◆ **Supplied records**
|---|

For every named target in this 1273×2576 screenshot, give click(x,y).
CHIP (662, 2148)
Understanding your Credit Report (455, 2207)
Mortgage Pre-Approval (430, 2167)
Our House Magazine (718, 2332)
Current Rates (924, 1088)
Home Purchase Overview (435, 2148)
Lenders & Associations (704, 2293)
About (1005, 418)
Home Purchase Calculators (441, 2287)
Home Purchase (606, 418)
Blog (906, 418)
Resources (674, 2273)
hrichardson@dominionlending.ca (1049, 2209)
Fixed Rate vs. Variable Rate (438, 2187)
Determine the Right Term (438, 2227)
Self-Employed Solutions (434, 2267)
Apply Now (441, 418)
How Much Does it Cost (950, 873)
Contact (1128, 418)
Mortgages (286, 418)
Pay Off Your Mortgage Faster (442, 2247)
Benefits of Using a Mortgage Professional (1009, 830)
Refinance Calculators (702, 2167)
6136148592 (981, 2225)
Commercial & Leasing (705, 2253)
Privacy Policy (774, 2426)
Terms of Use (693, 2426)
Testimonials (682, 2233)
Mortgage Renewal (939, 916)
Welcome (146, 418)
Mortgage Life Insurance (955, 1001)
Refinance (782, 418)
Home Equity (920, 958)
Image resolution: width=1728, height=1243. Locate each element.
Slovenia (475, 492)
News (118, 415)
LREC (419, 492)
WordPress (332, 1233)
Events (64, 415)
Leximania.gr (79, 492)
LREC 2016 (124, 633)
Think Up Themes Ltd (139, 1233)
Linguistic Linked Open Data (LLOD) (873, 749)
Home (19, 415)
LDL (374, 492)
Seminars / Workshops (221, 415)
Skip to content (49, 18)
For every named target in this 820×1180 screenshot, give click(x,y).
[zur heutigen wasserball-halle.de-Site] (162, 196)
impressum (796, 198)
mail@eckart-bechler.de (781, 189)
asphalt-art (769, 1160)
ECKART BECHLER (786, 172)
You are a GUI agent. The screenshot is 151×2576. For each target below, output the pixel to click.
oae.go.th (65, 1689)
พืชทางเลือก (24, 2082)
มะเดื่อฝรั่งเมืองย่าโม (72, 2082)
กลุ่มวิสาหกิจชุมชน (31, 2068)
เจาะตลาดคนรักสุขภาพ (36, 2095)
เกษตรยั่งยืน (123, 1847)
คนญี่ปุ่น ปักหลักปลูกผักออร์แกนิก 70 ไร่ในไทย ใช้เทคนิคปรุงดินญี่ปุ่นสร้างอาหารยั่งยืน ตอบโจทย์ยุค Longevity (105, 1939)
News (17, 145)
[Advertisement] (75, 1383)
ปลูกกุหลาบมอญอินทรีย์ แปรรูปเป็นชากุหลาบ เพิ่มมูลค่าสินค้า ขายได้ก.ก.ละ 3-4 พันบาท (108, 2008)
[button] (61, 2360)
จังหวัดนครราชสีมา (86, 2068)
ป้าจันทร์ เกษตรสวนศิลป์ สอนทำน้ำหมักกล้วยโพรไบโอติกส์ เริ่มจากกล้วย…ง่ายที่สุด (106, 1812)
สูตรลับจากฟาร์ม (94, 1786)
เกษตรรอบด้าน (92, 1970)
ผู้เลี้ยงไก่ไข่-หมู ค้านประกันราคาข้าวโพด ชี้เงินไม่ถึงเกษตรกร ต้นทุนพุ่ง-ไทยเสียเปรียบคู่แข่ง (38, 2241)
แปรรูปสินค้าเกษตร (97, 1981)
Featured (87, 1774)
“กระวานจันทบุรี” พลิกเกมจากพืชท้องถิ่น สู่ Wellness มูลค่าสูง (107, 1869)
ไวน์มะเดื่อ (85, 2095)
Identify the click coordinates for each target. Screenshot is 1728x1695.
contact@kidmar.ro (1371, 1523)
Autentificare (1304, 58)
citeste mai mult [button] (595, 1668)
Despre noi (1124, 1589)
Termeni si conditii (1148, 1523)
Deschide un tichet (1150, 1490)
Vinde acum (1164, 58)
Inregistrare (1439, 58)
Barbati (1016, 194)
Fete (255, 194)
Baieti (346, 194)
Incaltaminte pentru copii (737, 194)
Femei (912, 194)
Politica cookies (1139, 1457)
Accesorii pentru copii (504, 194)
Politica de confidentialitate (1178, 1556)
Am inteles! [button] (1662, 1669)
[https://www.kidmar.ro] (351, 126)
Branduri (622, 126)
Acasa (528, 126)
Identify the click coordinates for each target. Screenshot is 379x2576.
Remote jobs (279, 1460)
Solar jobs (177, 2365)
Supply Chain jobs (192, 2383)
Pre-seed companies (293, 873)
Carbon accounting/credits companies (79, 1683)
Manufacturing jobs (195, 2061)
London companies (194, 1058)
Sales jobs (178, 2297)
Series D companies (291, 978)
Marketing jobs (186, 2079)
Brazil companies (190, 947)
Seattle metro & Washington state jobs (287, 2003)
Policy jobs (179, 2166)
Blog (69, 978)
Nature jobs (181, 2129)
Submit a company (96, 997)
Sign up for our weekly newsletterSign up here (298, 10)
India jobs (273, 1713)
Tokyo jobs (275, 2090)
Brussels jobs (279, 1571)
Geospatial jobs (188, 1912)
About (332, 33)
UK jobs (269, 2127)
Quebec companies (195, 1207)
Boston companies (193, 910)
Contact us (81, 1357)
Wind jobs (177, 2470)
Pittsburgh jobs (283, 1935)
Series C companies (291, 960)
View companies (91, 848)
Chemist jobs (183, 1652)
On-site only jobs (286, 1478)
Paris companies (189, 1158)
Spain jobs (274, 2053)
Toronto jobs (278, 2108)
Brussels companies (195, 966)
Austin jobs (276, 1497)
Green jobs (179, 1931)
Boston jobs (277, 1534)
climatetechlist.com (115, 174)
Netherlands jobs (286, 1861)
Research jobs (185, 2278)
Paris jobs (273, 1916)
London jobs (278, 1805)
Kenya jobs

|---|

◆ **What you are asked to do**
Respond with the count of lines above holding the string "แปรร", and leave out everything else.

◆ **Exercise solution**
2